After a delay of more than a week due to the plaintiff’s having tested positive for Covid, attorneys finally gave opening statements in former Alaska Governor Sarah Palin’s defamation lawsuit against The New York Times on Thursday.

The lawsuit centers around an editorial that the Times published in June 2017, shortly after a shooting that left Republican Congressman Steve Scalise wounded.

The piece, entitled “America’s Lethal Politics” discussed the shooting that wounded Scalise, as well as the 2011 shooting that left former Arizona Congresswoman Gabrielle Giffords wounded and six others dead. The editorial implied that the man who shot at Giffords and others, Jared Loughner, was inspired by a map circulated by Palin’s Sarah PAC, writing at the time that the map “targeted electoral districts that put Ms. Giffords … under stylized cross hairs.”

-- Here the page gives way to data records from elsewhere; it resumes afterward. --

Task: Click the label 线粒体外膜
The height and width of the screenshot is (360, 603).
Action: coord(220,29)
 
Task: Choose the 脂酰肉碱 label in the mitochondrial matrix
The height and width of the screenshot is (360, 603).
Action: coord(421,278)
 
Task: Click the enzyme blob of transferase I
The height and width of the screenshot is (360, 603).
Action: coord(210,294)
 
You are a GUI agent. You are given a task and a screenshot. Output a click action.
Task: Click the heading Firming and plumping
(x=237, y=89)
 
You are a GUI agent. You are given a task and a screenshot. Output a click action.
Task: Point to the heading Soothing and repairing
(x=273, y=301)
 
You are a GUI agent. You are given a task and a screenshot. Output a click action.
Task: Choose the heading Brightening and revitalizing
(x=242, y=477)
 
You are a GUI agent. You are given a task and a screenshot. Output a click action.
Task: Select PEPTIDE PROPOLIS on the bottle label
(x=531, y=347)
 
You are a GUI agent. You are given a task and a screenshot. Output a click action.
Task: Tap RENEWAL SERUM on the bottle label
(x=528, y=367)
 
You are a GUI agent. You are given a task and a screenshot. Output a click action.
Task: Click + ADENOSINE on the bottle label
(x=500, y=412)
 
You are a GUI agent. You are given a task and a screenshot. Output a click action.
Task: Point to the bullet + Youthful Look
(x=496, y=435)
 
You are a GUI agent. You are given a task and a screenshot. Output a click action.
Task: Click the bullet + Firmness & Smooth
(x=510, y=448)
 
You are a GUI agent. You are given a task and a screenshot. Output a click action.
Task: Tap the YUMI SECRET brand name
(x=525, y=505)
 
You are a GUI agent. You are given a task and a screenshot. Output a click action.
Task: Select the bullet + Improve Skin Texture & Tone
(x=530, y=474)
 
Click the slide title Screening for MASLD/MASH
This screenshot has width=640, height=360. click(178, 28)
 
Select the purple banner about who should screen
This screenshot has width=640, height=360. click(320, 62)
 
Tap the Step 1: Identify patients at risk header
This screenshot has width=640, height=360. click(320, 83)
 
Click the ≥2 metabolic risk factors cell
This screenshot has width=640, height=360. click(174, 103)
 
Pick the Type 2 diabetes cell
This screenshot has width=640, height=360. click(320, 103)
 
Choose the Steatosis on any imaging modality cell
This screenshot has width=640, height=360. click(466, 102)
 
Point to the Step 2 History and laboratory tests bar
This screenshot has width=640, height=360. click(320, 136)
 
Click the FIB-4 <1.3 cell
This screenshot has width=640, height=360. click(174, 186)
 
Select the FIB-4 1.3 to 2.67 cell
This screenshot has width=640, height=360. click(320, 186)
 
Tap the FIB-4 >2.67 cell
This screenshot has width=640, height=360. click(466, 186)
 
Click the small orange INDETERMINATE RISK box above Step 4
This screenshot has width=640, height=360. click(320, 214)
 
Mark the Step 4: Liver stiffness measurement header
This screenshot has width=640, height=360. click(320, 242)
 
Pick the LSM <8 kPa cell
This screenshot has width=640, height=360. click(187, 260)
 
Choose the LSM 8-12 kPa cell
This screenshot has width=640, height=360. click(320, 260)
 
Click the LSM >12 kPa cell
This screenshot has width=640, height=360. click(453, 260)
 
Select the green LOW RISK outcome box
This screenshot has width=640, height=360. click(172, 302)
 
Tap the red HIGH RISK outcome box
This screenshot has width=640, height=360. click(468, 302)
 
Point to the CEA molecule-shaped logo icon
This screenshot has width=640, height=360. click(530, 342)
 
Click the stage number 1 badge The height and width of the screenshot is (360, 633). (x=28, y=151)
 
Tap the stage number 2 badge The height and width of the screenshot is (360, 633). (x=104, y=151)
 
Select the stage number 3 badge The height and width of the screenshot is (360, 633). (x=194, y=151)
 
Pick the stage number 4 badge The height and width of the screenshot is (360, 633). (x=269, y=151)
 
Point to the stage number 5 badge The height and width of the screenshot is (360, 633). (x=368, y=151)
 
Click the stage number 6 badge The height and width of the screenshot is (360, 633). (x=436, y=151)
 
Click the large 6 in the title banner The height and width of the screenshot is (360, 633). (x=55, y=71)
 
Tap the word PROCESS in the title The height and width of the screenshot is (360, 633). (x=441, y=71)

The paper later issued a correction and edited the piece to say that the map “showed the targeted electoral districts of Ms. Giffords and 19 other Democrats under stylized cross hairs.”

“The map itself didn’t put cross hairs over Democrats themselves but over their districts,” said Shane Vogt, an attorney for Palin.

Palin is expected to testify in the trial.

Vogt alleged that a former New York Times editor, James Bennet, who was the editorial page editor at the time, “had a political narrative” and disregarded multiple articles that had been reported in the six years after Giffords was shot that showed there was no link between the map and what happened to her.

“The corrections here didn’t fix this,” Vogt said. “Most of all they didn’t apologize. That’s because the New York Times has a policy against apologies. Because they think that they can do whatever they want. Because they’re the New York Times.”

David Axelrod, an attorney for the Times, said in his opening remarks that the paper did apologize and corrected the editorial “the very next morning.”

“This wasn’t a political hit job,” Axelrod said. “The board wanted to caution both sides about violent, political rhetoric.”

Axelrod detailed the internal writing and editing process that took place just hours after the shooting wounded Scalise — saying multiple people reviewed the piece and no one saw inaccuracies.

“Evidence will show the Times and Mr. Bennet made a mistake. Evidence will also show this mistake was in no way intentional,” Axelrod said.

Axelrod said Palin’s attorneys will be unable to show that Palin was harmed by the editorial, which was not focused on her, and he said the paper decided to set the record straight “quickly” in multiple places, “so that as many people would see the correction as possible.”

Elizabeth Williamson, a reporter at the Times who — while on the editorial board — wrote the draft of the Palin editorial, became the first witness to take the stand in the case, testifying Tuesday afternoon after the opening statements had concluded.